**Supplied records**:
* * *
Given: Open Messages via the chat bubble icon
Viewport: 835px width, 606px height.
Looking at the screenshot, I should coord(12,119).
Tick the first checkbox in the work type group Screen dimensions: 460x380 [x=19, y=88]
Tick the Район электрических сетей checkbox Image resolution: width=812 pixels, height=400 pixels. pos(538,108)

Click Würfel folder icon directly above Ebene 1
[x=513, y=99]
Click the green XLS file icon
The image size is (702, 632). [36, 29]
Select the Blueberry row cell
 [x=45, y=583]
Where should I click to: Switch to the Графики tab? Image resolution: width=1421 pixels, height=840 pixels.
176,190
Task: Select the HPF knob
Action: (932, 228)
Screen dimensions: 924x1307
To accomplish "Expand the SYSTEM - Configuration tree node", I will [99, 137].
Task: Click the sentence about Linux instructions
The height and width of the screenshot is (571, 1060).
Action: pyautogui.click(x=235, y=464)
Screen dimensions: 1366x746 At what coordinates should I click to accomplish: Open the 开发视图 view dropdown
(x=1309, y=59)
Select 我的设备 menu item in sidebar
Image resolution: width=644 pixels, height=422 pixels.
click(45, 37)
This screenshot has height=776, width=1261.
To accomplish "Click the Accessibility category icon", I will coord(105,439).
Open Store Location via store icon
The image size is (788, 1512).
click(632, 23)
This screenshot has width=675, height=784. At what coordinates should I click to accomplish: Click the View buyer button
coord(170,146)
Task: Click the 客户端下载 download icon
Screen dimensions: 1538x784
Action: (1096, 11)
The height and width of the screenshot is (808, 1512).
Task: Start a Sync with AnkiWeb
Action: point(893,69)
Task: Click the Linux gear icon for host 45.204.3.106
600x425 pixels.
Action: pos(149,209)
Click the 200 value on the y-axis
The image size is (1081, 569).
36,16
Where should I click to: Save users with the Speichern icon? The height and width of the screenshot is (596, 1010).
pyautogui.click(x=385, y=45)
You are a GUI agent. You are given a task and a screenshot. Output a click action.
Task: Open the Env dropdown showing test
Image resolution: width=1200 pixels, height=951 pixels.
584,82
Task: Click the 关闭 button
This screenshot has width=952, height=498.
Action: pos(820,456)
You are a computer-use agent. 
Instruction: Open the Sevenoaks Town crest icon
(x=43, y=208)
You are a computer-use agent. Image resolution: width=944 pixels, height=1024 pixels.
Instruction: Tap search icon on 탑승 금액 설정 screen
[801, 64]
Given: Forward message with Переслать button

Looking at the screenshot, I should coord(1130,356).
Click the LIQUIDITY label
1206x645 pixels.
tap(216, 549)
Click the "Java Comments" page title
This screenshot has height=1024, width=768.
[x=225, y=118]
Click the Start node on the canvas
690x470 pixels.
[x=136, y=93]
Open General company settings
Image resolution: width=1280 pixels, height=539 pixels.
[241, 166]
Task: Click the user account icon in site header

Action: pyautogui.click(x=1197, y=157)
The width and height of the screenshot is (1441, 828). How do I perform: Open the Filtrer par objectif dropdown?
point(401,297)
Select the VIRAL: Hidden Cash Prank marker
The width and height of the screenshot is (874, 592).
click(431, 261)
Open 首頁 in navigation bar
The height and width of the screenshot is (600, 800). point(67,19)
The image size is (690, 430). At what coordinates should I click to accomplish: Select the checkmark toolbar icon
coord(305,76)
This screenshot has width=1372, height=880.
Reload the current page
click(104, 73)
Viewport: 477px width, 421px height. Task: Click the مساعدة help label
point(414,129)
* * *
**Problem to work on**: Each line in the material above should be repeated exactly.

**Task solution**:
Given: Open Messages via the chat bubble icon
Viewport: 835px width, 606px height.
Looking at the screenshot, I should coord(12,119).
Tick the first checkbox in the work type group Screen dimensions: 460x380 [x=19, y=88]
Tick the Район электрических сетей checkbox Image resolution: width=812 pixels, height=400 pixels. pos(538,108)

Click Würfel folder icon directly above Ebene 1
[x=513, y=99]
Click the green XLS file icon
The image size is (702, 632). [36, 29]
Select the Blueberry row cell
 [x=45, y=583]
Where should I click to: Switch to the Графики tab? Image resolution: width=1421 pixels, height=840 pixels.
176,190
Task: Select the HPF knob
Action: (932, 228)
Screen dimensions: 924x1307
To accomplish "Expand the SYSTEM - Configuration tree node", I will [99, 137].
Task: Click the sentence about Linux instructions
The height and width of the screenshot is (571, 1060).
Action: pyautogui.click(x=235, y=464)
Screen dimensions: 1366x746 At what coordinates should I click to accomplish: Open the 开发视图 view dropdown
(x=1309, y=59)
Select 我的设备 menu item in sidebar
Image resolution: width=644 pixels, height=422 pixels.
click(45, 37)
This screenshot has height=776, width=1261.
To accomplish "Click the Accessibility category icon", I will coord(105,439).
Open Store Location via store icon
The image size is (788, 1512).
click(632, 23)
This screenshot has width=675, height=784. At what coordinates should I click to accomplish: Click the View buyer button
coord(170,146)
Task: Click the 客户端下载 download icon
Screen dimensions: 1538x784
Action: (1096, 11)
The height and width of the screenshot is (808, 1512).
Task: Start a Sync with AnkiWeb
Action: point(893,69)
Task: Click the Linux gear icon for host 45.204.3.106
600x425 pixels.
Action: pos(149,209)
Click the 200 value on the y-axis
The image size is (1081, 569).
36,16
Where should I click to: Save users with the Speichern icon? The height and width of the screenshot is (596, 1010).
pyautogui.click(x=385, y=45)
You are a GUI agent. You are given a task and a screenshot. Output a click action.
Task: Open the Env dropdown showing test
Image resolution: width=1200 pixels, height=951 pixels.
584,82
Task: Click the 关闭 button
This screenshot has width=952, height=498.
Action: pos(820,456)
You are a computer-use agent. 
Instruction: Open the Sevenoaks Town crest icon
(x=43, y=208)
You are a computer-use agent. Image resolution: width=944 pixels, height=1024 pixels.
Instruction: Tap search icon on 탑승 금액 설정 screen
[801, 64]
Given: Forward message with Переслать button

Looking at the screenshot, I should coord(1130,356).
Click the LIQUIDITY label
1206x645 pixels.
tap(216, 549)
Click the "Java Comments" page title
This screenshot has height=1024, width=768.
[x=225, y=118]
Click the Start node on the canvas
690x470 pixels.
[x=136, y=93]
Open General company settings
Image resolution: width=1280 pixels, height=539 pixels.
[241, 166]
Task: Click the user account icon in site header

Action: pyautogui.click(x=1197, y=157)
The width and height of the screenshot is (1441, 828). How do I perform: Open the Filtrer par objectif dropdown?
point(401,297)
Select the VIRAL: Hidden Cash Prank marker
The width and height of the screenshot is (874, 592).
click(431, 261)
Open 首頁 in navigation bar
The height and width of the screenshot is (600, 800). point(67,19)
The image size is (690, 430). At what coordinates should I click to accomplish: Select the checkmark toolbar icon
coord(305,76)
This screenshot has width=1372, height=880.
Reload the current page
click(104, 73)
Viewport: 477px width, 421px height. Task: Click the مساعدة help label
point(414,129)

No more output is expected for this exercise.